Côté face: la guerre, des cohortes de réfugiés et des exactions dénoncées par les ONG. Les djihadistes mettent en scène la crucifixion de leurs ennemis. Côté pile: en sous-main, des alliances qui basculent ou changent de nature et des rapprochements que l’on aurait crus impossibles. Les Etats-Unis sont amenés à collaborer avec l’Iran, leur meilleur ennemi.

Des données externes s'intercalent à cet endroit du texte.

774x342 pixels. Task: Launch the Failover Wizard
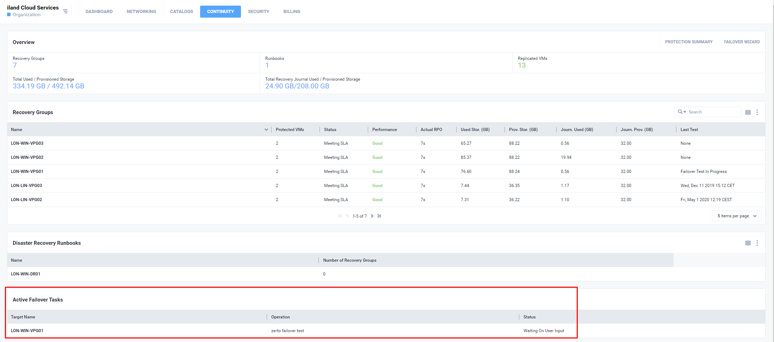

Face à la menace que représente l’Etat islamique en Irak et au Levant (EIIL), Washington n’a eu d’autre choix que de revenir en Irak. Le groupe djihadiste dispose de moyens militaires et financiers dont Oussama ben Laden n’osait probablement pas rêver. Surtout, l’EIIL menace directement les Etats de la région, Irak en tête, et indirectement l’Occident, par le biais de kamikazes endoctrinés et prêts à tout. Le groupe ambitionne de modifier les frontières dessinées par les anciennes puissances coloniales: la France et le Royaume-Uni. Pour contrer ce péril urgent, le président américain Barack Obama s’appuie sur l’Iran, plus que sur ses anciens amis de la péninsule Arabique, soupçonnés d’avoir secrètement financé les djihadistes. Il ne peut pas tout à fait compter sur la Turquie non plus, dont le gouvernement n’a pas montré beaucoup de fermeté face aux réseaux islamistes opérant en Syrie pour faire chuter le régime de Bachar el-Assad.

Des conseillers militaires et des membres des forces spéciales encadrent les troupes irakiennes qui tentent de reprendre Tikrit, la ville où est né Saddam Hussein. Les Iraniens ne sont pas en reste, le chef des bataillons Al-Quds, ennemi juré des forces américaines, a envoyé ses troupes à la rescousse, guidées par des drones américains.

Téhéran voudrait tirer profit de ce rapprochement renversant en liant le dossier nucléaire à son effort en Irak. Lors des négociations de Vienne qui se sont achevées il y a dix jours sans aucun progrès significatif, les émissaires de Téhéran pensaient tenir le couteau par le manche, mais pour Washington il n’est pas question de contracter une nouvelle alliance contraignante. Le jeu a changé, il est devenu plus pragmatique. Barack Obama a délaissé la mission de démocratisation promue par son prédécesseur, George W. Bush, mais il n’hésitera pas à défaire les mariages contre nature ni à tourner le dos à des alliés devenus encombrants. Signe de changement, le roi Abdallah d’Arabie saoudite a plaidé pour une lutte contre l’extrémisme lors d’un discours pour le début du ramadan.